■ Expert warns against increase
■ Labour may raise N56,000 demand
Stories by Olakunle Olafioye and Ayo Alonge
Hard pressed by the biting economic recession a cross section of Nigerian workers has said that only a significant review of the nation’s minimum wage would ameliorate the suffering of workers in the country.
The Minister of Labour and Employment, Dr. Chris Ngige had recently restated Federal Government’s readiness to raise the minimum wage which currently stands at N18, 000 while the President of the Nigeria Labour Congress (NLC), Comrade Ayuba Waba said the labour union had settled for N56, 000.
But a section of Nigerians who spoke to Sunday Sun said the proposal by the NLC was grossly inadequate considering the inflationary trend in the country.
A civil servant, Mrs. Judith Adimefe said since the prices of goods and services had more than quadrupled since the minimum wage was fixed for N18,000, only a minimum wage in the region of N100,000.00 would ease the suffering of the Nigerian workers.
“As at the time the minimum wage of N18,000.00 was agreed, prices of food items, for instance, were still within the reach of the common people. For instance, a bottle of groundnut oil which was sold for N100.00 about three to four years ago, now sells for N600.00, an increase of 500 per cent. The same goes for other food items like rice, garri, pepper etc. It is only logical to say that the government should consider an upward review of 500 per cent to the current minimum wage. By this, they should be looking at N100, 000.00 for the least paid person in the country,” she said.
Speaking in the same vein, Mr. Ephraim Oladele, a school teacher, described the current minimum wage as too demeaning and dehumanising, saying no Nigerian can survive on N18,000 monthly pay. “Anytime the minimum wage is mentioned, what comes to my mind is how possible is it for anybody to survive in Nigeria of today with N18,000; not even a five-year old child. It is very demeaning and dehumanising for any adult to go home with N18,000 as salary at the end of the month. What can he or she do with that?” he queried adding that, “no Nigerian worker deserves anything less than N100,000.00 monthly pay.”
Another Nigerian, Abdulrasheed Usman, warned the government and the organised labour to tread cautiously on the issue of minimum wage, saying the current minimum wage proposal could be counterproductive if not properly handled.

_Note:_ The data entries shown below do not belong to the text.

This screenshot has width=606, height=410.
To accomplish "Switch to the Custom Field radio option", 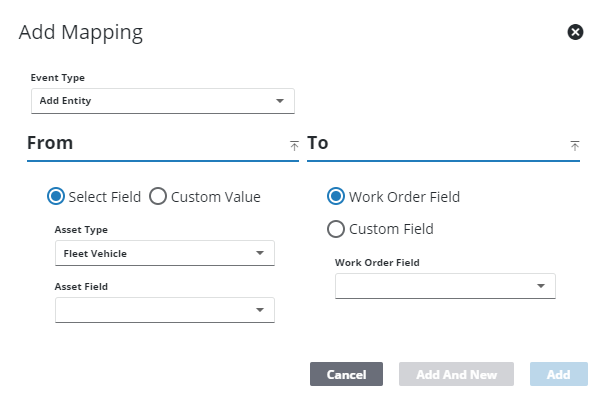I will 336,229.
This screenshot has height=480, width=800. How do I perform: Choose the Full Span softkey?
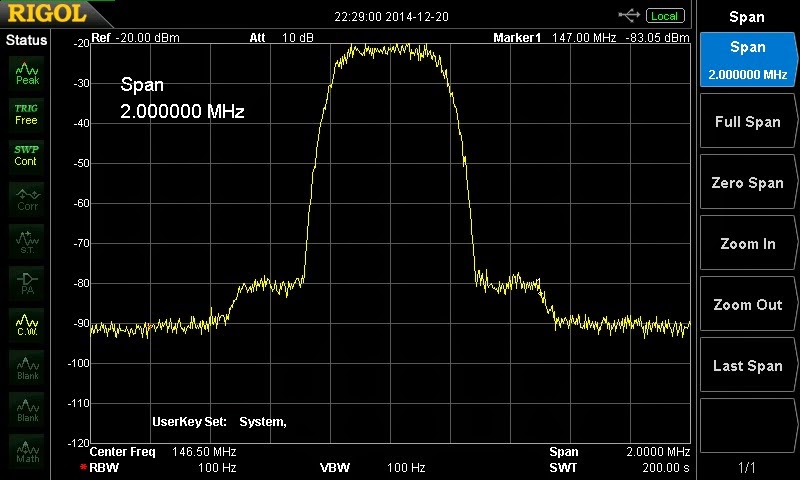pyautogui.click(x=748, y=121)
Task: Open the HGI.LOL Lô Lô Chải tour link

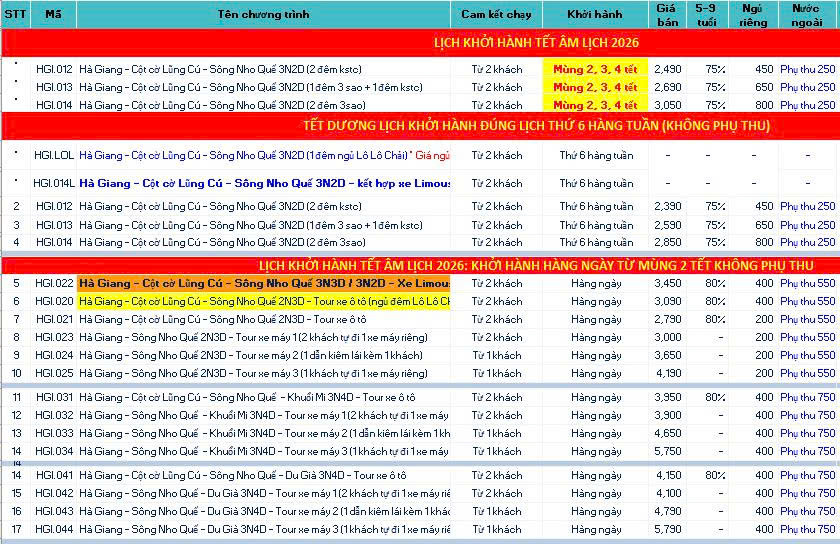Action: (264, 155)
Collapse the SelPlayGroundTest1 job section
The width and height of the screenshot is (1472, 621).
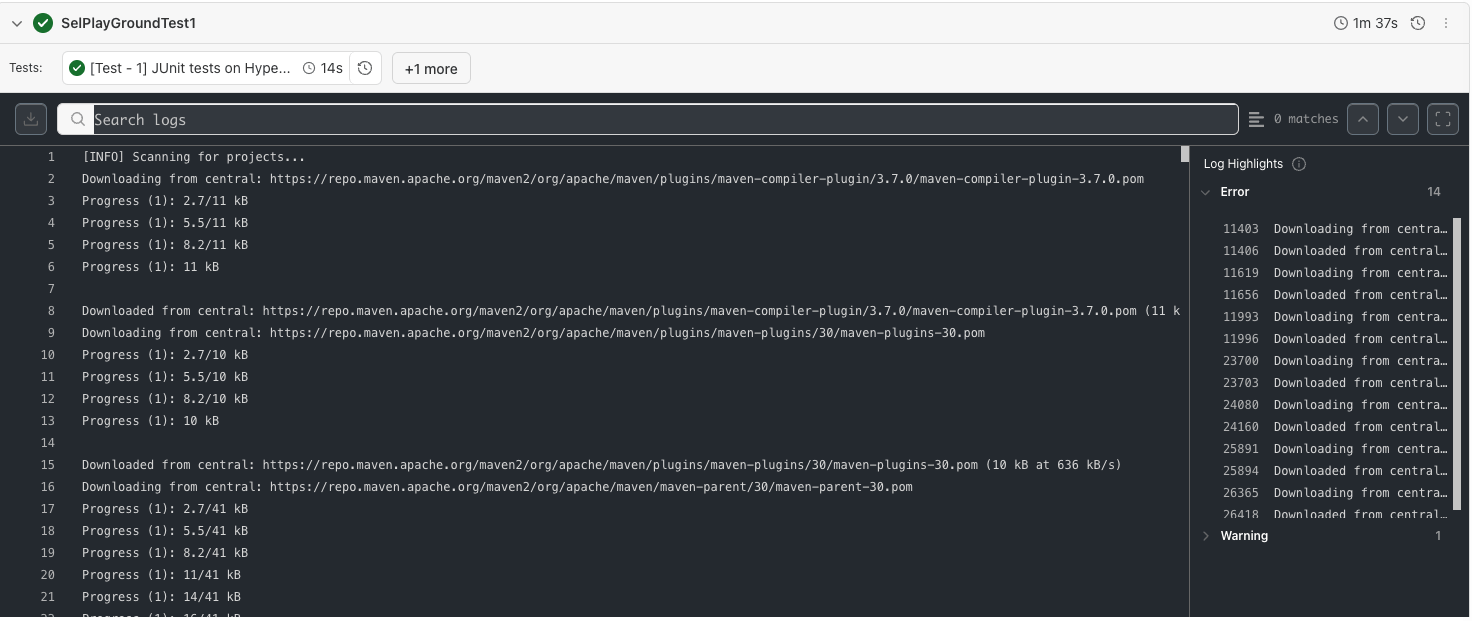coord(16,23)
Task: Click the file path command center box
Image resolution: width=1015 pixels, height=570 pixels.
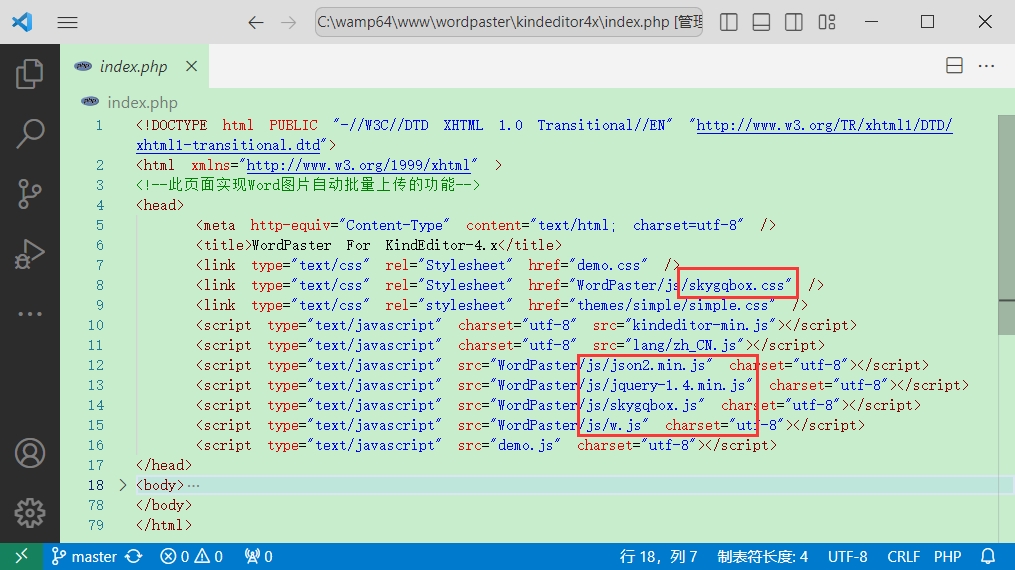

Usman, who observed that the upward review of minimum wage could further worsen inflationary rate in the country, said the current minimum wage was a mockery of the dignity of labour. “To say that the national minimum wage is too small is an understatement; it is indeed a mockery of dignity of labour. Rather than clamour for salary increment which is most likely to push inflation higher further, I would suggest the government looks inwards to see how it can reduce the burden of Nigerian workers in the areas of accommodation and transportation because these are the two major areas an average Nigerian worker spends the larger chunk of his salary. But where the government fails to do this, an average Nigerian worker will need to earn a wage of nothing less than N100,000.00 to be able to live a relatively decent life,” he said.